A 204-page affidavit details the whole case start to finish including all necessary evidence to convict the parents and scammers involved. A copy of the affidavit provided by the Washington Post can be found here.
In general, the scheme worked by first convincing the ACT or SAT corporations that the student needed extended time to complete the test, as well as an alternate location to take the test by claiming a learning disability. Once this was done, they were sent to one of two testing facilities where Singer had bribed the proctors. Then the proctors could provide answers to the students, change test answers after the student had left, or someone else would take the test in place of the student.
According to the affidavit, parents paid between $15,000 to $75,000 per test with each payment being a donation to The Key Foundation. Because the Key Worldwide Foundation operated as a non-profit charity, which meant that any money donated by parents was tax deductible and allowed them to reduce the amount of money they had to pay taxes on.

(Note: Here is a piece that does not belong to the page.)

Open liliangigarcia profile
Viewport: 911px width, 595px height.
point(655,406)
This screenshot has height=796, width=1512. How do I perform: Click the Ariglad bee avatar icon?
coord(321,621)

Other methods utilized by Singer exploited college athletic programs to lessen entry requirements. These worked by providing some form of falsified documentation to coaches that the student was indeed an athlete, and then bribing the coach to provide the student a spot on the athletic team which lowers the academic standards for admission to the college.
The case affected eight colleges across the country all of which have a reputation for being highly selective and prestigious schools. The eight targeted schools include Yale University, Wake Forest University, The University of Texas at Austin, The University of Southern California, The University of San Diego, The University of California at Los Angeles, Georgetown University and Stanford University.
Grand Rapids Community College student Hayro Morello, 27, of the Dominican Republic, noted that this scandal is not just about money.
“(This is) really bad because going to school is not just paying for credits,” he said.
Morello used the medical field as an example of how requirements can be absolutely vital.
“If you buy a title (such as a medical doctorate), you are practicing killing people.”